Pierre Senges ajoute des post-scriptums aux oeuvres qu'il admire, à la manière de Borges avec Cervantes. Avant Kafka, il s'était déjà colleté aux fragments de Lichtenberg, aux sorcières de Shakespeare, plus tard en 2015, dans le volumineux « Achab » il brodait sur l'aventureux retour à terre du célèbre capitaine de Melville. J'aime sa façon qu'il a de s'accrocher à d'autres oeuvres et d'en proposer des suites éventuelles, impensées par les auteurs. On pourrait y voir de la paresse ou un manque d'imagination, une performance quelconque ou un banal procédé. Non. P. Senges est un créateur d'univers hors-pair. Plus qu'un écrivain c'est un aventurier de l'écriture et de la lecture, un découvreur de territoires littéraires inexplorés, de ceux qui nous emmènent nous promener sur un fil au-dessus du vide plus que sur une route bitumée de frais.

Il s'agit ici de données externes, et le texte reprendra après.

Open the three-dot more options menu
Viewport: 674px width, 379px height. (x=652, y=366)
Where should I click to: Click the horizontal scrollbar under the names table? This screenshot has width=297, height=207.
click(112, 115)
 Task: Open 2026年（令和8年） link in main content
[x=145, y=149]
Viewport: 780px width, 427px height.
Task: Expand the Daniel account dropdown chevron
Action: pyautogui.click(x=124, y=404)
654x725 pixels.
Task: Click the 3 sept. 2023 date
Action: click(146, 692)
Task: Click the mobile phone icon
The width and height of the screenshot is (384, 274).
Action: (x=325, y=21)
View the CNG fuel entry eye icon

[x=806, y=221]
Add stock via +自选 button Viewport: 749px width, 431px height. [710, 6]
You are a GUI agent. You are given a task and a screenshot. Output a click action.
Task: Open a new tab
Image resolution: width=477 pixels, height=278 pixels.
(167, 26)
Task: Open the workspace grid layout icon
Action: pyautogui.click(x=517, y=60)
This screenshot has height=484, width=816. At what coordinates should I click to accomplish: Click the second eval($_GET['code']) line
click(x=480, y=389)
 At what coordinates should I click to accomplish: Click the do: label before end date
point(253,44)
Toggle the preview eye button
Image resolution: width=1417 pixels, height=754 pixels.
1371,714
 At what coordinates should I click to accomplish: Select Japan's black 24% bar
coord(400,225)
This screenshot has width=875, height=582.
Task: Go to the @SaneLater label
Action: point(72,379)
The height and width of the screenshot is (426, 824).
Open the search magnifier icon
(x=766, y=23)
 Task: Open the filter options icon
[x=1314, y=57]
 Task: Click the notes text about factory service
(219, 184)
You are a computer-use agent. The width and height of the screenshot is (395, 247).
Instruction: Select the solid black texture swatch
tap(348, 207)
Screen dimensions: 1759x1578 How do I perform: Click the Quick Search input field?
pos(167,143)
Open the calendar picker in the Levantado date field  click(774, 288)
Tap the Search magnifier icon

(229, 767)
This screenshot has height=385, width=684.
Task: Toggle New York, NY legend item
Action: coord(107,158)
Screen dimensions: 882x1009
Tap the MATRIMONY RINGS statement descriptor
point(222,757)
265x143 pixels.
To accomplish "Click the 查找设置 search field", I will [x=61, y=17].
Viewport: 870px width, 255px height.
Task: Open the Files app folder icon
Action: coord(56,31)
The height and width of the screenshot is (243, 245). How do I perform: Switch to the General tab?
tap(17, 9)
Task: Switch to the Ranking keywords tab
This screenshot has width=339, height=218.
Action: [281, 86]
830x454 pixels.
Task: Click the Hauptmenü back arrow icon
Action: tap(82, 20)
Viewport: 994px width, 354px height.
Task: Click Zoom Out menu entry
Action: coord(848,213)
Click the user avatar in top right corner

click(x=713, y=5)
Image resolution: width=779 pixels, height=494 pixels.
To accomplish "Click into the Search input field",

Donc à partir de ces lambeaux fragiles, de ces déchets kafkaïens, Pierre Senges imagine une courte fiction, d'une demi-page à trois pages. Chaque phrase de Kafka génère une histoire inventée par Senges, tels des greffons sur un arbre fruitier. Parfois, une phrase est réutilisée, recyclée à plusieurs reprises dans des versions divergentes. Ce ne sont que des fictions accidentelles, ces phrases n'avaient pas vocation à être continuées, Kafka les avaient abandonnées. Senges les a recueillies, décorées, ornées, il les souffle comme le font les verriers.
« Études de silhouettes » est un ravissement, une malle aux trésors découverte par des enfants ; nous, lectrices et lecteurs, pouvons les sortir un par un, ou carrément plonger dedans, s'y perdre, commencer par la fin ou par n'importe quelle page, suivre un chemin ou sauter de pages en pages au gré des envies, remonter le courant si l'envie nous prend. Nous y croiserons un détective jardinier (qui rappellera « Les Ruines-de-Rome », fabuleux roman du même auteur), une martre, des docteurs en droit à profils de chats, sir Alec Guinness, nous boirons des cognacs puis nous mangerons des rats, enfin, le 24 novembre nous nous casserons une jambe. Nous courrons d'illusions en désillusions, nous croirons avec ferveur puis nous ne croirons plus, ou juste un petit peu, ou l'inverse.

Le livre est court, à peine cent quarante pages, mais l'univers qu'il ouvre est immense et profond comme un trou noir. On le commence, le pose, l'oublie, on y revient puis on l'oublie encore, plusieurs fois. Il n'y a pas d'absurdités à tout cela, il n'y a qu'une inventivité aussi riche qu'obstinée.